YOUR ASSIGNMENT = Return all of the lines below exactly as they are.
** Opening MATERIAL TO PROCESS block **
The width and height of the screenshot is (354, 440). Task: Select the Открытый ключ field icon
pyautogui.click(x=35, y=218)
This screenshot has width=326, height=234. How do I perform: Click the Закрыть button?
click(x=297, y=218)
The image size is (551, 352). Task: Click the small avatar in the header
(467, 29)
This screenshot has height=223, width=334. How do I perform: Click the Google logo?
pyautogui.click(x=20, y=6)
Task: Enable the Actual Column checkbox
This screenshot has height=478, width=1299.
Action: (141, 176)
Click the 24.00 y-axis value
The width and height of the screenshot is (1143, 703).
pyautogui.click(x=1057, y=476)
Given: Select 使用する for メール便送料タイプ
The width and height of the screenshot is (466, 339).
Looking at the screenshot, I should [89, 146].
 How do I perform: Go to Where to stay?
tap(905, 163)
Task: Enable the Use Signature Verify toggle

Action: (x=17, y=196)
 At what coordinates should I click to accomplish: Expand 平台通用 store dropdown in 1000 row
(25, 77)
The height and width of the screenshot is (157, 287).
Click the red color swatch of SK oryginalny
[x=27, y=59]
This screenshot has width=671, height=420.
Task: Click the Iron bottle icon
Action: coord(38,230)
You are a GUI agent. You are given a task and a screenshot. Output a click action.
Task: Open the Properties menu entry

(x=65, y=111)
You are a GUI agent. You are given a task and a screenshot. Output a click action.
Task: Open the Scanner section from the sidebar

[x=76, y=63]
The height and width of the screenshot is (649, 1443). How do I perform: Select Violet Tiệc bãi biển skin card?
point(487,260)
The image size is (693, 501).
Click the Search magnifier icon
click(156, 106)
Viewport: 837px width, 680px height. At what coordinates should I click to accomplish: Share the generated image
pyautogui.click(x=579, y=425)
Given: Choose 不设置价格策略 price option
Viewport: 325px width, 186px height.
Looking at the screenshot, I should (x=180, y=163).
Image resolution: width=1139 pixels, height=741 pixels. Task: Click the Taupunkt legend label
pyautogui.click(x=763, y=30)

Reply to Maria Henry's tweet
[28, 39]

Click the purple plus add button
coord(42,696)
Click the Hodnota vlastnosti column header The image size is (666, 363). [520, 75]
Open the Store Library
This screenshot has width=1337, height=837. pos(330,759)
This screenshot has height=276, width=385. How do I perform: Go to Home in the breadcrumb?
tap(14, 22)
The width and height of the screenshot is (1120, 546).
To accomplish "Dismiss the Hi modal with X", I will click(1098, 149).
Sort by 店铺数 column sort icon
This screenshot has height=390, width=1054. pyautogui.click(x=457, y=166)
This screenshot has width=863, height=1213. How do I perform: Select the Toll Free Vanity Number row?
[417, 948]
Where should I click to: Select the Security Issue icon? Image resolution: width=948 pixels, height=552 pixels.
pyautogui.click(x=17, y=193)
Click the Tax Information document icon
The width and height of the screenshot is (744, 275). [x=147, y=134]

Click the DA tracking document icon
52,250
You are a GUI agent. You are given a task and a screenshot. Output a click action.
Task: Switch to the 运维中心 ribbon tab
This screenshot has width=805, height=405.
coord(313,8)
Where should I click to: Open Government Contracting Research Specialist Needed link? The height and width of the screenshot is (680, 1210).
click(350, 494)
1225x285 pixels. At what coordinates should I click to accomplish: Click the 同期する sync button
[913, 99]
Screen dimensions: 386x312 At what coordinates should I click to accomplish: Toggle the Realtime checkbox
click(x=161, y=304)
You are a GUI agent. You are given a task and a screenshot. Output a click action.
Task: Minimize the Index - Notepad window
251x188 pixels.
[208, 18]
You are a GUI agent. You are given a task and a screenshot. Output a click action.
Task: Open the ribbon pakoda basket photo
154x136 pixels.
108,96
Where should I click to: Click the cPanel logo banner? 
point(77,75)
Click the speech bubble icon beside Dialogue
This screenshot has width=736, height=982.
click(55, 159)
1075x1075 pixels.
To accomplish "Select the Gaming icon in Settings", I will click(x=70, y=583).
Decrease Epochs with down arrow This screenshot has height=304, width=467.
** Closing MATERIAL TO PROCESS block **
YOUR RESPONSE =
The width and height of the screenshot is (354, 440). Task: Select the Открытый ключ field icon
pyautogui.click(x=35, y=218)
This screenshot has width=326, height=234. How do I perform: Click the Закрыть button?
click(x=297, y=218)
The image size is (551, 352). Task: Click the small avatar in the header
(467, 29)
This screenshot has height=223, width=334. How do I perform: Click the Google logo?
pyautogui.click(x=20, y=6)
Task: Enable the Actual Column checkbox
This screenshot has height=478, width=1299.
Action: (141, 176)
Click the 24.00 y-axis value
The width and height of the screenshot is (1143, 703).
pyautogui.click(x=1057, y=476)
Given: Select 使用する for メール便送料タイプ
The width and height of the screenshot is (466, 339).
Looking at the screenshot, I should [89, 146].
 How do I perform: Go to Where to stay?
tap(905, 163)
Task: Enable the Use Signature Verify toggle

Action: (x=17, y=196)
 At what coordinates should I click to accomplish: Expand 平台通用 store dropdown in 1000 row
(25, 77)
The height and width of the screenshot is (157, 287).
Click the red color swatch of SK oryginalny
[x=27, y=59]
This screenshot has width=671, height=420.
Task: Click the Iron bottle icon
Action: coord(38,230)
You are a GUI agent. You are given a task and a screenshot. Output a click action.
Task: Open the Properties menu entry

(x=65, y=111)
You are a GUI agent. You are given a task and a screenshot. Output a click action.
Task: Open the Scanner section from the sidebar

[x=76, y=63]
The height and width of the screenshot is (649, 1443). How do I perform: Select Violet Tiệc bãi biển skin card?
point(487,260)
The image size is (693, 501).
Click the Search magnifier icon
click(156, 106)
Viewport: 837px width, 680px height. At what coordinates should I click to accomplish: Share the generated image
pyautogui.click(x=579, y=425)
Given: Choose 不设置价格策略 price option
Viewport: 325px width, 186px height.
Looking at the screenshot, I should (x=180, y=163).
Image resolution: width=1139 pixels, height=741 pixels. Task: Click the Taupunkt legend label
pyautogui.click(x=763, y=30)

Reply to Maria Henry's tweet
[28, 39]

Click the purple plus add button
coord(42,696)
Click the Hodnota vlastnosti column header The image size is (666, 363). [520, 75]
Open the Store Library
This screenshot has width=1337, height=837. pos(330,759)
This screenshot has height=276, width=385. How do I perform: Go to Home in the breadcrumb?
tap(14, 22)
The width and height of the screenshot is (1120, 546).
To accomplish "Dismiss the Hi modal with X", I will click(1098, 149).
Sort by 店铺数 column sort icon
This screenshot has height=390, width=1054. pyautogui.click(x=457, y=166)
This screenshot has width=863, height=1213. How do I perform: Select the Toll Free Vanity Number row?
[417, 948]
Where should I click to: Select the Security Issue icon? Image resolution: width=948 pixels, height=552 pixels.
pyautogui.click(x=17, y=193)
Click the Tax Information document icon
The width and height of the screenshot is (744, 275). [x=147, y=134]

Click the DA tracking document icon
52,250
You are a GUI agent. You are given a task and a screenshot. Output a click action.
Task: Switch to the 运维中心 ribbon tab
This screenshot has width=805, height=405.
coord(313,8)
Where should I click to: Open Government Contracting Research Specialist Needed link? The height and width of the screenshot is (680, 1210).
click(350, 494)
1225x285 pixels. At what coordinates should I click to accomplish: Click the 同期する sync button
[913, 99]
Screen dimensions: 386x312 At what coordinates should I click to accomplish: Toggle the Realtime checkbox
click(x=161, y=304)
You are a GUI agent. You are given a task and a screenshot. Output a click action.
Task: Minimize the Index - Notepad window
251x188 pixels.
[208, 18]
You are a GUI agent. You are given a task and a screenshot. Output a click action.
Task: Open the ribbon pakoda basket photo
154x136 pixels.
108,96
Where should I click to: Click the cPanel logo banner? 
point(77,75)
Click the speech bubble icon beside Dialogue
This screenshot has width=736, height=982.
click(55, 159)
1075x1075 pixels.
To accomplish "Select the Gaming icon in Settings", I will click(x=70, y=583).
Decrease Epochs with down arrow This screenshot has height=304, width=467.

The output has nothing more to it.